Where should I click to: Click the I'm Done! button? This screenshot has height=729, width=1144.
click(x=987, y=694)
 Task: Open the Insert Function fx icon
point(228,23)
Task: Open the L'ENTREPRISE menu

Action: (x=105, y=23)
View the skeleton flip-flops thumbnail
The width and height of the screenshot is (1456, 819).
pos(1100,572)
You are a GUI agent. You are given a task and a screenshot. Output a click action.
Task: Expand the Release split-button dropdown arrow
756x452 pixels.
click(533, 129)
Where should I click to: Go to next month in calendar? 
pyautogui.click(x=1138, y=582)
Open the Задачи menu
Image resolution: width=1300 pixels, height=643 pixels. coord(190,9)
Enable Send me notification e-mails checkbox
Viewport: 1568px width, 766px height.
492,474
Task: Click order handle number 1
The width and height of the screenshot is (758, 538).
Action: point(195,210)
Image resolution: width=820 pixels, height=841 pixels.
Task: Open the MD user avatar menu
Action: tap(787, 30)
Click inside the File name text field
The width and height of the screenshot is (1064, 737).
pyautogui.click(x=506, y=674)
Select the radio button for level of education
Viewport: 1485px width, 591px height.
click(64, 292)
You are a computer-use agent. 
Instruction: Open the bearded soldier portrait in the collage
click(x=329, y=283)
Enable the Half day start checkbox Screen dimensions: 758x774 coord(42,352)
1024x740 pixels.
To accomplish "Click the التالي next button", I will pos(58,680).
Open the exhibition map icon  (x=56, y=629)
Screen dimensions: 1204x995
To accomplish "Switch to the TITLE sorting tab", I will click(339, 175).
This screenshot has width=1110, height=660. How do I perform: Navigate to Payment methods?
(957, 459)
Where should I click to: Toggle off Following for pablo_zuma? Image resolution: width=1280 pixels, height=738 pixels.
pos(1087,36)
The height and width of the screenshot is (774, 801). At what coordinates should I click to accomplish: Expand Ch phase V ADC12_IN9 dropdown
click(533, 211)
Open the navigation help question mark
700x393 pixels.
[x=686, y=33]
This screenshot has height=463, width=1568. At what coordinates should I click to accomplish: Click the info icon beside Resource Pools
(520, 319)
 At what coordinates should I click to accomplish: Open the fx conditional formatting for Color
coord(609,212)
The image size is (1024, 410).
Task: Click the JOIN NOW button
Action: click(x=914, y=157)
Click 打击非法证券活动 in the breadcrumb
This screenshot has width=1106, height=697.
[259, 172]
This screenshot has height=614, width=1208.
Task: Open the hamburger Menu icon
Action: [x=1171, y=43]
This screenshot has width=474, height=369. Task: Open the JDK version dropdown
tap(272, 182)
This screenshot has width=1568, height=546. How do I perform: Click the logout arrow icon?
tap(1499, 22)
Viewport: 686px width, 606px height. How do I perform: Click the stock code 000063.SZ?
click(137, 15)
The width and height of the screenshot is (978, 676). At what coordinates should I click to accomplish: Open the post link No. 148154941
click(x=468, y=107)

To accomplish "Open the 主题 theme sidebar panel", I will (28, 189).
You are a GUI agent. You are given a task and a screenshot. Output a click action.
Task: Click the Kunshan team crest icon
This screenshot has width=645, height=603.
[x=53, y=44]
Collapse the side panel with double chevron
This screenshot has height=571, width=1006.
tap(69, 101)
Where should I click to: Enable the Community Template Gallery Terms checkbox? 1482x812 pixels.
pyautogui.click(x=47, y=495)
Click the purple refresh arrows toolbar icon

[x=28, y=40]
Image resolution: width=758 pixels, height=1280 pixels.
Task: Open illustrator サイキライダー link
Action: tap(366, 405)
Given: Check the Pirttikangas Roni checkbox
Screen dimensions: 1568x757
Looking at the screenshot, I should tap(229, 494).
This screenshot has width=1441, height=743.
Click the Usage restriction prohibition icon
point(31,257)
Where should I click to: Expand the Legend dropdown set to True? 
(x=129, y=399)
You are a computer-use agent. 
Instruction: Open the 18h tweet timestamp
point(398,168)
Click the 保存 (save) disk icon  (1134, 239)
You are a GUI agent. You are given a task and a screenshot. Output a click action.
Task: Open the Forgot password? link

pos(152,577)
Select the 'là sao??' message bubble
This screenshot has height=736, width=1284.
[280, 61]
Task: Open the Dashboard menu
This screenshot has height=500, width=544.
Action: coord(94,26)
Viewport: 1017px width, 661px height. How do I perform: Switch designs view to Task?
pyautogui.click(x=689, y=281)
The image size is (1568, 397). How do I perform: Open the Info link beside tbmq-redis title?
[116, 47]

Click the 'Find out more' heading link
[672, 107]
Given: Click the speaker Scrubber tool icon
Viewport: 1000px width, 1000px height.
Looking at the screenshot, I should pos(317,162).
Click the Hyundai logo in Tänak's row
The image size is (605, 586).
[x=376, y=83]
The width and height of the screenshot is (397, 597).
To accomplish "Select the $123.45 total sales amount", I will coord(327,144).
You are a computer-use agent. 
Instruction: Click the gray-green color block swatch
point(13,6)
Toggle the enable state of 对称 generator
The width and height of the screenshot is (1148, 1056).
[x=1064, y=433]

———

Each line that contains the string "will" should be copied from the data above.

> _RESULT OF THIS TASK_:
To accomplish "Click the التالي next button", I will pos(58,680).
To accomplish "Switch to the TITLE sorting tab", I will click(339, 175).
To accomplish "Open the 主题 theme sidebar panel", I will (28, 189).
To accomplish "Select the $123.45 total sales amount", I will coord(327,144).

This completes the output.